I won a Cali King in a raffle a few months ago, and he has been great up until two weeks ago. He has started to bite me. He is almost 4ft long now. I have him in a 20 gallon tank with a medium sized hiding rock. I have been feeding him Adult Mice once a week, but some one recommended that Cali Kings have a fast metabolism, so I have started feeding him twice a week now. And he still bites me even a day or two after he's been fed.

The biggest thing that has changed that I've noticed is my GF got herself a Ball Python. We keep both snakes in separate tanks across the room from each other. They are glass tanks and the snakes can see each other. I know King snakes get there names from eating other snakes. Could my King be biting me because he's become territorial or that he is trying to attack the ball python and biting me instead? Thanks for any help

Replies (4)

FR Jul 22, 2013 06:27 PM

Its mid summer, the hotter they are, the more they need to eat.

This subject supports lots of discussion, as everybody keeps them differently.

The point is, snakes control hunger in two basic ways. Of course one is feeding. The other is dropping there temps.

We all know that in winter they do not feed because its cold. What is rarely thought about is all degrees between cold and the constant heat of midsummer. Particularly in captivity.

In nature, if they cannot find food, they go down and find cooler temps, therefore do not wasting energy, in constant warm temps. Even in nature, there are times and places where they must find food because of the heat.

ALso you mention metabolism, and wondered if kings had a higher metabolism. All snakes metabolism is base DIRECTLY to temps, and activity. No snake has a constant metabolism like a mammal.

All snakes and kings are territorial, having a home range and such.

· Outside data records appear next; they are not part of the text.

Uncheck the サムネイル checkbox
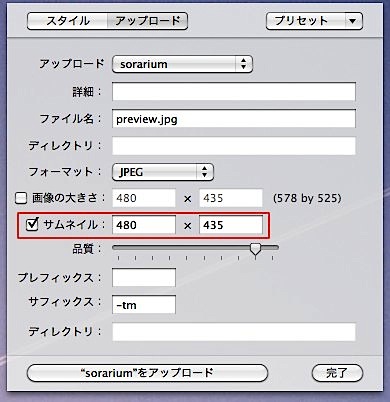 point(32,225)
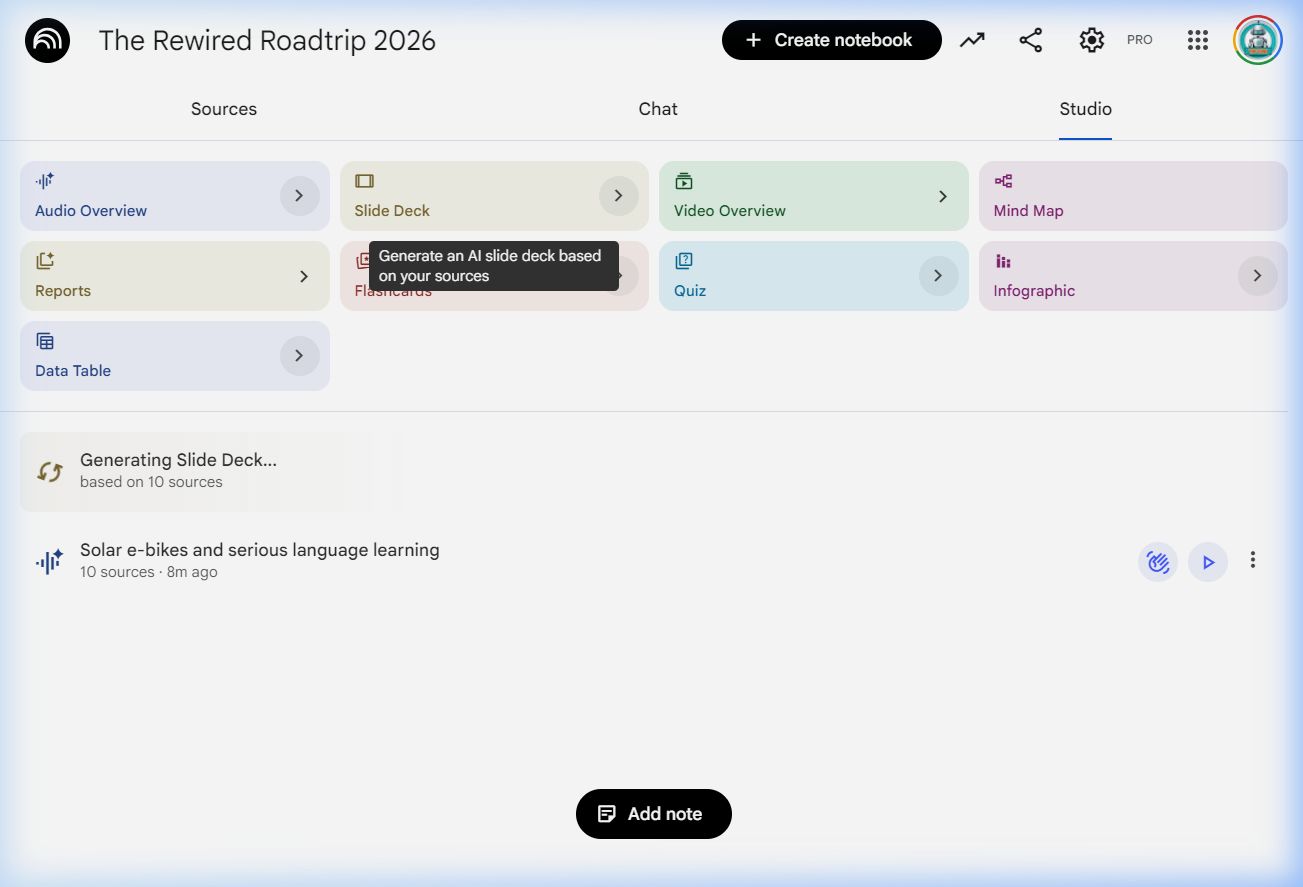
Task: Open interactive mode for audio overview
Action: 1157,562
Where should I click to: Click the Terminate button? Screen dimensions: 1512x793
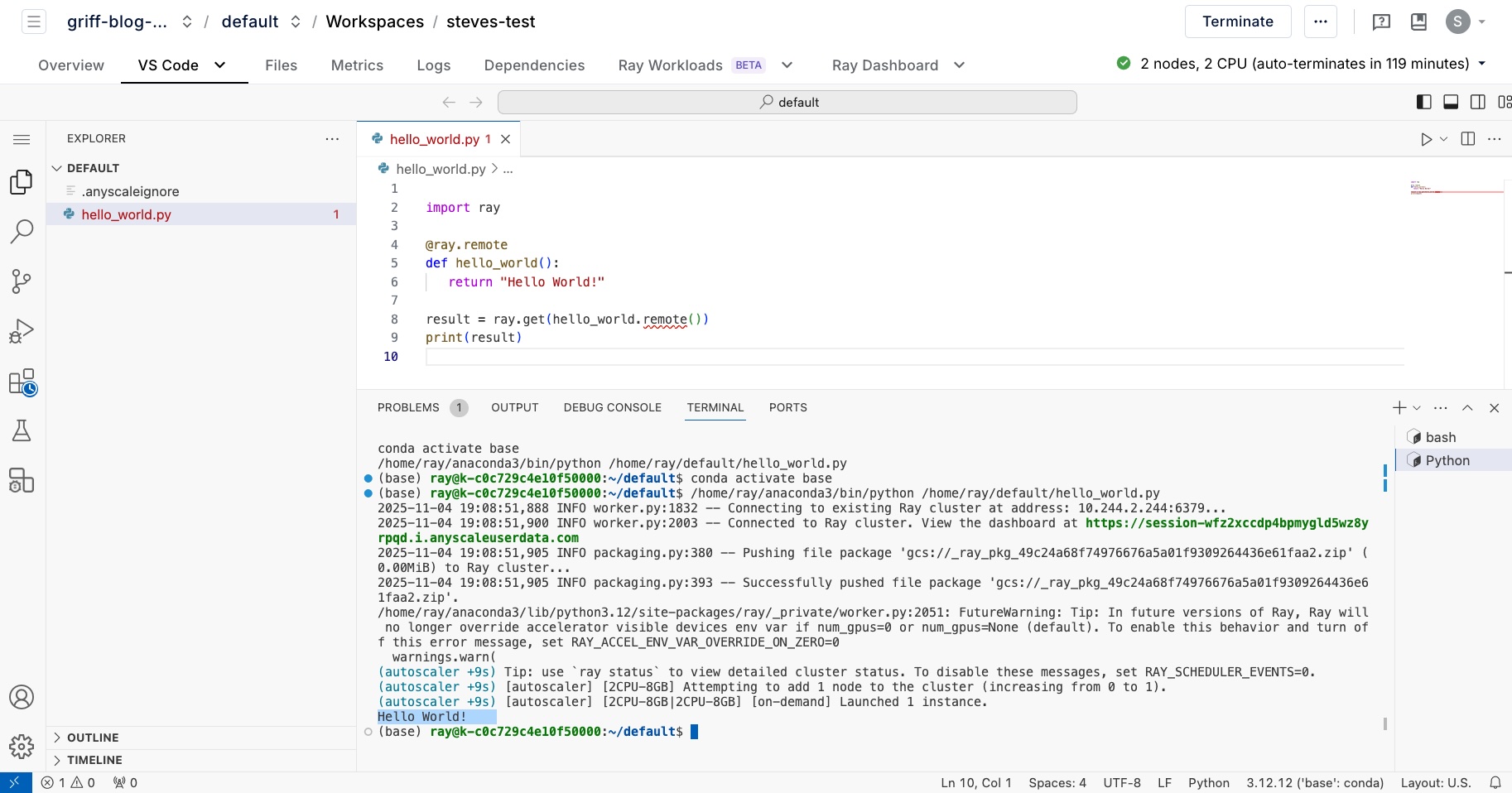(1237, 22)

Eating other snakes has nothing to do with territory. other then they seek to include other snakes in their foraging range.

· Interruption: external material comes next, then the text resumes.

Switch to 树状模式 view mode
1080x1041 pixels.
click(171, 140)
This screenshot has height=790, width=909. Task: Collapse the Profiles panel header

I am not sure a king would know what to do with a ball pythom. My bet is nothing. And if it was going to eat it, it would have to be a really big king and a really small ball python. Ball pythons tighten up in a ball, to protect themselves from being eaten by other snakes. Best wishes

Glenbrooks Jul 22, 2013 10:08 PM

Are you handling the ball python before the king? I don't know if it is true for balls, but whenever I handle my corn snakes before handling my cal kings, they bite me because they smell the other snakes on my hands. I just put some hand sanitizer on my hands and I no longer smell like food.

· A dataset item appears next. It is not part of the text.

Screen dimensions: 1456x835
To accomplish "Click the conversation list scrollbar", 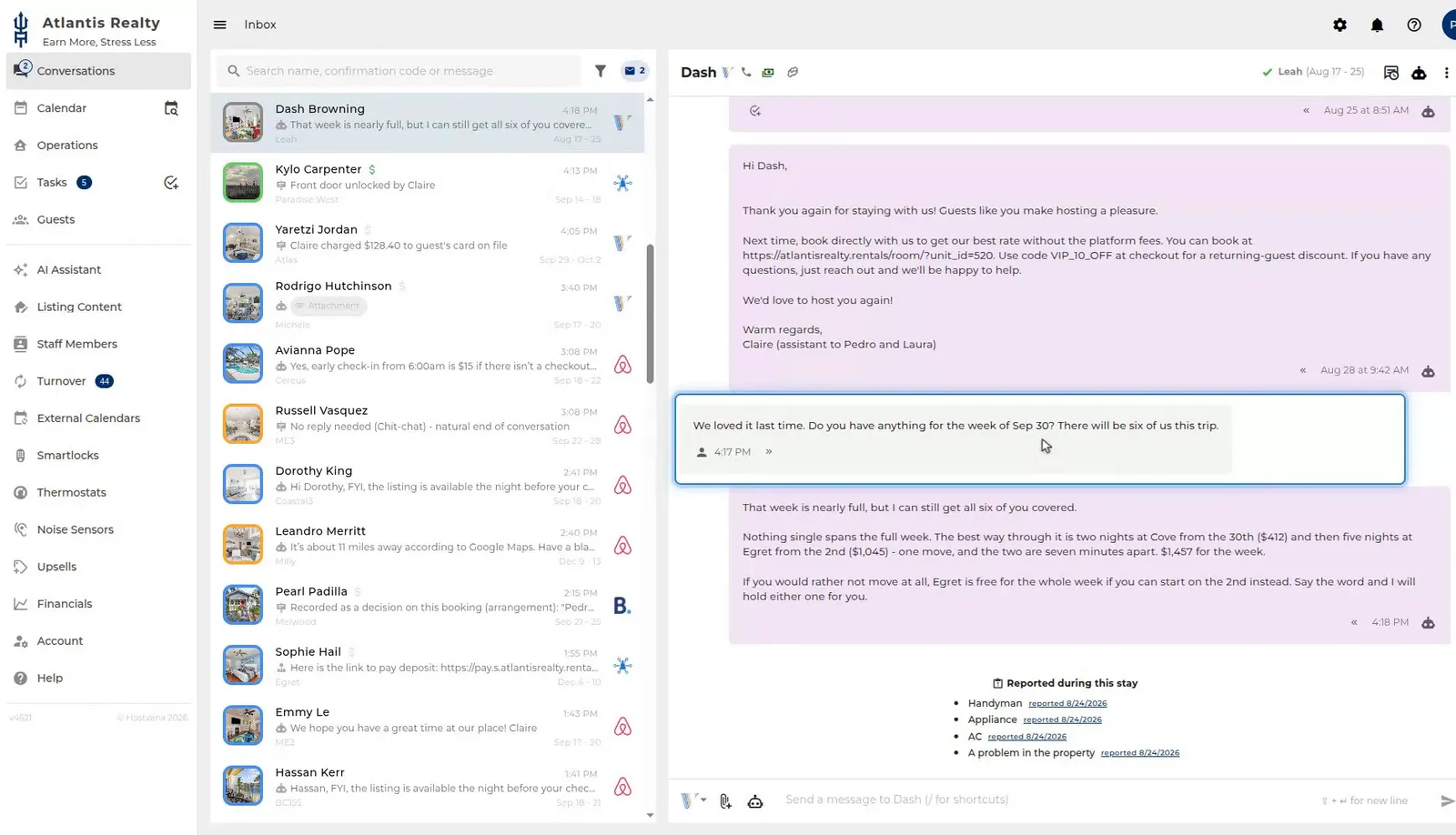I will (x=650, y=314).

The king may also just smell the ball in the room, you could try moving them into separate rooms and see if the biting behavior changes.

Anyway, just a couple ideas you may want to try.

Glen

rabitbuster Jul 22, 2013 10:35 PM

I actually rarely hold the ball. And I have been washing my hands before holding my king regardless of what I was doing before hand.

markg Jul 26, 2013 03:51 PM

More than likely, it is not the ball python that brought about the biting. It is not a territory dispute, at least this is my guess.

Cal kings are very zealous feeders.

I have had a few adult males in the past that were well fed, and sometimes (usually before breeding season, and then again in June/July) they would bite my hand as if trying to eat it. Obviously they were hungry, even if they had good body weight. I bet yours is hungry too.

Yours will probably stop biting once Winter approaches.

Regarding "once-a-week" - yes that will keep the snake maintained. However, it does not mean that the snake will not want more during certain times of the year (and less at other times). Once-a-week is really an average value. It does not take into consideration the activity or temperature in the given moment.